(Rows from a dataset)
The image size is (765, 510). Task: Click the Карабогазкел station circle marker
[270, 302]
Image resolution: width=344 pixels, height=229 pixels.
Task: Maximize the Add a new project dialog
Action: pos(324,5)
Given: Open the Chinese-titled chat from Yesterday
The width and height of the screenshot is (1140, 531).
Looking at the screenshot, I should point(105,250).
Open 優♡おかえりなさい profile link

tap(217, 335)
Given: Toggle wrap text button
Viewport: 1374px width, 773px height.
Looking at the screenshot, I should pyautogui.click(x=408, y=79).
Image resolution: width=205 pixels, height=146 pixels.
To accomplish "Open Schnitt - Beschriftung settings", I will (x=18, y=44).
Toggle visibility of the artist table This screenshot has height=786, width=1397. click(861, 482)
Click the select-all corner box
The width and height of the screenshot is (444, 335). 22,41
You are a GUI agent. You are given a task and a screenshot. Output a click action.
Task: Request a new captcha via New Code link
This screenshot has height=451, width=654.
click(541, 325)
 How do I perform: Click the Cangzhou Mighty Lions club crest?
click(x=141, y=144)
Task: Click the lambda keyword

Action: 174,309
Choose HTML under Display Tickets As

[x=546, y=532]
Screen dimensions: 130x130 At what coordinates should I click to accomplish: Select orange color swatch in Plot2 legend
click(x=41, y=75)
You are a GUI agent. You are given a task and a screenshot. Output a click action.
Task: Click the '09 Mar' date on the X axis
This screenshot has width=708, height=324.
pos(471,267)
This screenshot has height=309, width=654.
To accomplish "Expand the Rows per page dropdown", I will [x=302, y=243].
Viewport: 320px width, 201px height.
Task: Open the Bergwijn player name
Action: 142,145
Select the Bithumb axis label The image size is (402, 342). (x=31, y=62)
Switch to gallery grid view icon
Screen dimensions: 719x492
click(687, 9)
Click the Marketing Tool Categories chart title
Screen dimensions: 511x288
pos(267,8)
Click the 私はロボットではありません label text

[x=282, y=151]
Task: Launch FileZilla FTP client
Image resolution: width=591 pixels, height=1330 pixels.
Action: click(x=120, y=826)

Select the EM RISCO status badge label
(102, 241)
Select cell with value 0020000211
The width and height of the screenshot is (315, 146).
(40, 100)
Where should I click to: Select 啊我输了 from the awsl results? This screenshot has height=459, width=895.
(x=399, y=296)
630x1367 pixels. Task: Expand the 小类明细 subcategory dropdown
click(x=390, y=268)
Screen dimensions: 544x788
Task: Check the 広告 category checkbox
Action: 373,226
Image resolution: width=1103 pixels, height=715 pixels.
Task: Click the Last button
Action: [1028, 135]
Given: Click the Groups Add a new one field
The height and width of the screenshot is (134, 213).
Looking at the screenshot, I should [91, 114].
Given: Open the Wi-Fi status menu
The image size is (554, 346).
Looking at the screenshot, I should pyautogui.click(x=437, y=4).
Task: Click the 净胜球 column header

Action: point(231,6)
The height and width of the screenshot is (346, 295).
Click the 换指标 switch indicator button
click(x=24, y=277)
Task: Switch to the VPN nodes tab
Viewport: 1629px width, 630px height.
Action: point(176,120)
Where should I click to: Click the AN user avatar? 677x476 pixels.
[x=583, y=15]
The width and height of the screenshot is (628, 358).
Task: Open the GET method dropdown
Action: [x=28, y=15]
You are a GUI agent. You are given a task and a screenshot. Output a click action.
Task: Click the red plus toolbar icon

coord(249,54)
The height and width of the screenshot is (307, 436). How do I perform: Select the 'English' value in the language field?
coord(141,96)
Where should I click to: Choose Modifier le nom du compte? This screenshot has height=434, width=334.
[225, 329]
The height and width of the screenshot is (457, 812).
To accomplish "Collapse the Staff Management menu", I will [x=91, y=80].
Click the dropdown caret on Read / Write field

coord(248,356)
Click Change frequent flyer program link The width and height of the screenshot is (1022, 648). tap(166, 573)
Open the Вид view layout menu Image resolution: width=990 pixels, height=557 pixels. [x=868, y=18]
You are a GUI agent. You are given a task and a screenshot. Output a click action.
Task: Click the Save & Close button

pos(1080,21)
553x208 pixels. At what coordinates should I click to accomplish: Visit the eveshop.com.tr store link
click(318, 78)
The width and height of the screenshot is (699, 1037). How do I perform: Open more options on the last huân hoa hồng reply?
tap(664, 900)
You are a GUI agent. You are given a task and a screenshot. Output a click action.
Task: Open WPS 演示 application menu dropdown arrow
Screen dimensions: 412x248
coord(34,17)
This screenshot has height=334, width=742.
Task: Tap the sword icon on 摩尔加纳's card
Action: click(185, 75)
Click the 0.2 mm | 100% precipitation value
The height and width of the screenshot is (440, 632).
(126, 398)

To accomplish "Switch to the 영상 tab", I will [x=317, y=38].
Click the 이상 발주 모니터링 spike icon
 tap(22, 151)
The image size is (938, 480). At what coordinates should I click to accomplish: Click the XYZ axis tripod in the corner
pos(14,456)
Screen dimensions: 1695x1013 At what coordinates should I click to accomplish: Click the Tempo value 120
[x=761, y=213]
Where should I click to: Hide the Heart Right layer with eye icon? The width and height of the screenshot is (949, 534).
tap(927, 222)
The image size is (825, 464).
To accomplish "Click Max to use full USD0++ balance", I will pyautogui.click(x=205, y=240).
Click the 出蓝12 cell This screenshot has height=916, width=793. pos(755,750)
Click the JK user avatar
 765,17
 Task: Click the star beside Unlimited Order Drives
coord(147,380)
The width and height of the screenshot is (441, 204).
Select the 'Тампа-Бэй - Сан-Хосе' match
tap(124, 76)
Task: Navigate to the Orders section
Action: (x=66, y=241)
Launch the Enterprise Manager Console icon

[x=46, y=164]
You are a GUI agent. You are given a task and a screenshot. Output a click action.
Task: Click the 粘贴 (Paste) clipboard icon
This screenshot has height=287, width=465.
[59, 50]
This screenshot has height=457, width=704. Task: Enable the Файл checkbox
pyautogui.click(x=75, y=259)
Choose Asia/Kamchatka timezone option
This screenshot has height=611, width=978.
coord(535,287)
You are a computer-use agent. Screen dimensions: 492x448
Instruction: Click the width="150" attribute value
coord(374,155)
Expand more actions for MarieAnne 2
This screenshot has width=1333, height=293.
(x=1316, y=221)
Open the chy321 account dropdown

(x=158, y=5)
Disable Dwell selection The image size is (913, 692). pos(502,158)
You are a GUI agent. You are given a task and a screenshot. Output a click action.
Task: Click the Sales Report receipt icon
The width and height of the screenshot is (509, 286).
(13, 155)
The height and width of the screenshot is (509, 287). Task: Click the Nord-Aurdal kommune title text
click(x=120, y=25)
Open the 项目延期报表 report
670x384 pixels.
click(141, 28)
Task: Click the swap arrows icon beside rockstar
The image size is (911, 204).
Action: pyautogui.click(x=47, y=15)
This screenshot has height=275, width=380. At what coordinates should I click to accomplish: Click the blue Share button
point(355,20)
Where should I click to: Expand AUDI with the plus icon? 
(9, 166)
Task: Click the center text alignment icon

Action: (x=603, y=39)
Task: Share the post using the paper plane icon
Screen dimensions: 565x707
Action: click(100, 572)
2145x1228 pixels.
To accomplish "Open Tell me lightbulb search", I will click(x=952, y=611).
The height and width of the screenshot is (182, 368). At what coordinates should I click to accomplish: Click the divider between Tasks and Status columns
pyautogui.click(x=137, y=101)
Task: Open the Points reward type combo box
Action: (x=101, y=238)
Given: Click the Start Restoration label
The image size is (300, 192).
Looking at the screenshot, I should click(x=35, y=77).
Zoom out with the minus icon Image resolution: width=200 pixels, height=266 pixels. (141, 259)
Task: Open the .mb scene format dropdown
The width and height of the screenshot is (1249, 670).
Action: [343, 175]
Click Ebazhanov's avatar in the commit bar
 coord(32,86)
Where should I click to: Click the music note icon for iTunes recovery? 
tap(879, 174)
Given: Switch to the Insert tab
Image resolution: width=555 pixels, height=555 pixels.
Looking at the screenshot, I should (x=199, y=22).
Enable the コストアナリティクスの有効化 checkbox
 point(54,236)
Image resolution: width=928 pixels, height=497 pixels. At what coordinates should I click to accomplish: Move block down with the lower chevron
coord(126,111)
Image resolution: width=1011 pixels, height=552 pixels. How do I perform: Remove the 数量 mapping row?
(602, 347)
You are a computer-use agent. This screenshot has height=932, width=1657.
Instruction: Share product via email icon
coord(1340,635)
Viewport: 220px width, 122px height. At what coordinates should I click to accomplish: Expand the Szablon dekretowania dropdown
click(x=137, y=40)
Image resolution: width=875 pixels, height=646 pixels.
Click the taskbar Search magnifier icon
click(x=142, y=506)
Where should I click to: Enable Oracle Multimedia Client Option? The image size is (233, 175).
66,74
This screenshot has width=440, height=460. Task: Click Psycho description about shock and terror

> **Written instruction**: Copy out everything from the line containing "Given: Switch to the Insert tab" down to the line containing "coord(1340,635)", replacing "Image resolution" with "Screenshot size" and keeping the rest unchanged.

> **Task solution**:
Given: Switch to the Insert tab
Screenshot size: width=555 pixels, height=555 pixels.
Looking at the screenshot, I should (x=199, y=22).
Enable the コストアナリティクスの有効化 checkbox
 point(54,236)
Screenshot size: width=928 pixels, height=497 pixels. At what coordinates should I click to accomplish: Move block down with the lower chevron
coord(126,111)
Screenshot size: width=1011 pixels, height=552 pixels. How do I perform: Remove the 数量 mapping row?
(602, 347)
You are a computer-use agent. This screenshot has height=932, width=1657.
Instruction: Share product via email icon
coord(1340,635)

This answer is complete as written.